▸ **TASK GOAL**
The answer must consist of every line in the records that contains the word "Furia".

########

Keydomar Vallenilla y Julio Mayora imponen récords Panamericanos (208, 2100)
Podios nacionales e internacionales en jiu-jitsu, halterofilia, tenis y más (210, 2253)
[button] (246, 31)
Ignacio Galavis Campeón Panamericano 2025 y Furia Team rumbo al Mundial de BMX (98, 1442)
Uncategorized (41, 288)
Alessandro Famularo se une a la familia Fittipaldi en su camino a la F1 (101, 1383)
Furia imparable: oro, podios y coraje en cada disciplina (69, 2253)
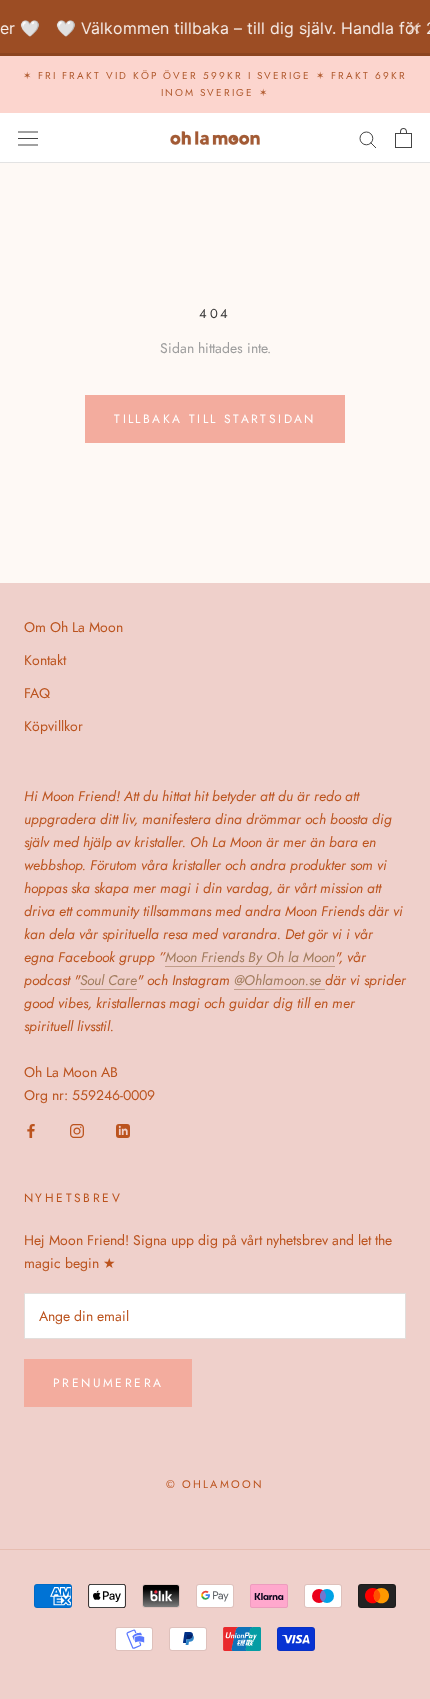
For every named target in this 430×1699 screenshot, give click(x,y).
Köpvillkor (53, 726)
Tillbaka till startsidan (215, 419)
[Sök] (368, 137)
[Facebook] (31, 1129)
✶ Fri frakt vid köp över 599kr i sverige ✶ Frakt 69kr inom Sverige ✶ (215, 84)
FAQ (37, 693)
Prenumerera (108, 1383)
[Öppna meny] (28, 138)
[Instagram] (77, 1129)
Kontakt (45, 660)
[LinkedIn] (123, 1129)
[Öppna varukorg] (403, 138)
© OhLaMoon (215, 1484)
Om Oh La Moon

########

▸ **EXPECTED ANSWER**
Ignacio Galavis Campeón Panamericano 2025 y Furia Team rumbo al Mundial de BMX (98, 1442)
Furia imparable: oro, podios y coraje en cada disciplina (69, 2253)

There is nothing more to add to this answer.